_Supplied text_.

Introducing Change Readiness
In order to understand what Change Readiness is, it may be worth trying a Change Readiness Assessment. This will help you to see that there many factors that can cause us to engage in or resist change, whether we are aware we are doing it or not. If you’ve ever tried pushing through big changes in business or elsewhere you may have noticed just how creative we can all be in resisting change, especially if we feel it’s being forced upon us. There are many reasons why we may resist change, from specifics about the change itself and its impact on us as individuals, to our own personal traits, beliefs or values or that sense of belonging (or not) to a common cause. The opposite of resistance is engagement and the key to engagement is to understand and then unpick the causes of resistance. Then the more we all engage the easier for all of us the change becomes.
A ‘Change Readiness’ Assessment aims to identify those sources of resistance from the perspective of those we seek to influence and thereby provides useful insights into useful things we can do to increase our chance of success.
Underpinning these assessments are a number of change models and a huge body of research. The rest of this article summarises what’s out there already and thereby what a readiness assessment is looking for. We’ll start by taking a deeper look at the term ‘Change Management’.

_Material provided_.
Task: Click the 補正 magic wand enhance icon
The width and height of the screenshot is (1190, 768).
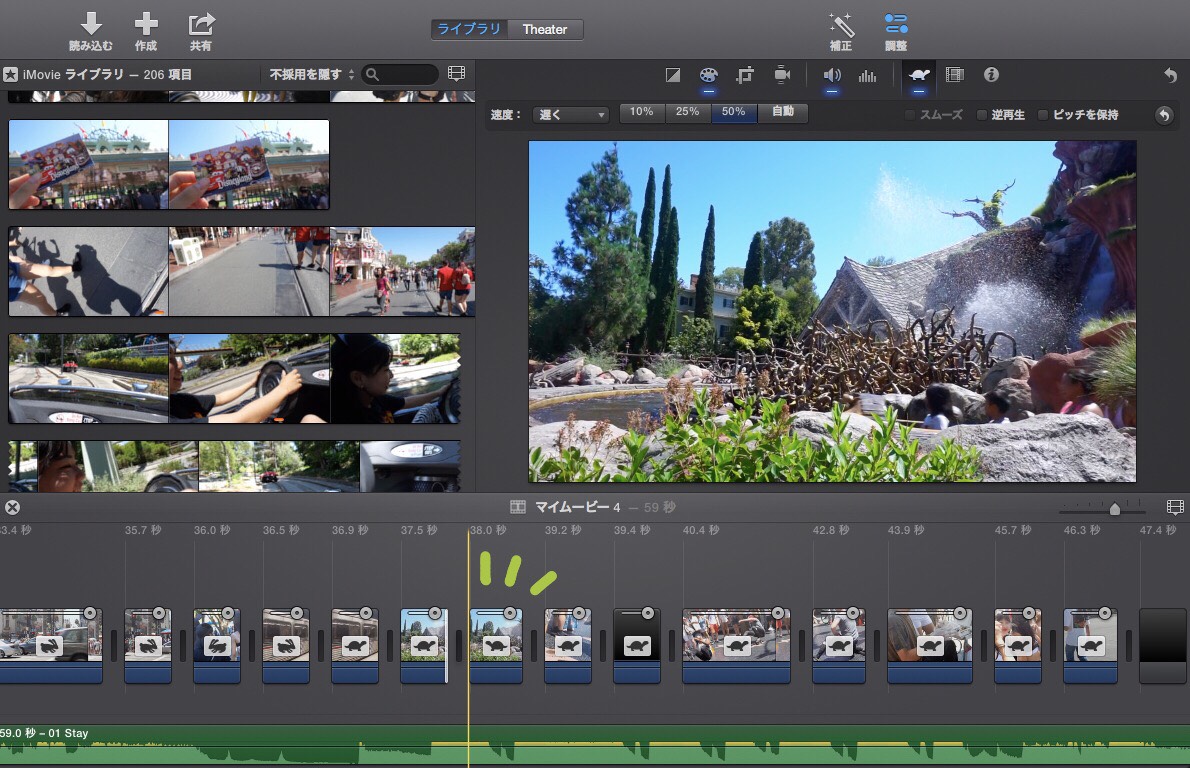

_Task requirements_.
A. List the personal characteristics that the change readiness text names as reasons a person may resist change.
B. Repeat the stretch of the change readiness text from "A ‘Change Readiness’" through "term ‘Change Management’.", swapping "research" for "studies".

_Results for each task_.
A. traits, beliefs, values

B.
A ‘Change Readiness’ Assessment aims to identify those sources of resistance from the perspective of those we seek to influence and thereby provides useful insights into useful things we can do to increase our chance of success.
Underpinning these assessments are a number of change models and a huge body of studies. The rest of this article summarises what’s out there already and thereby what a readiness assessment is looking for. We’ll start by taking a deeper look at the term ‘Change Management’.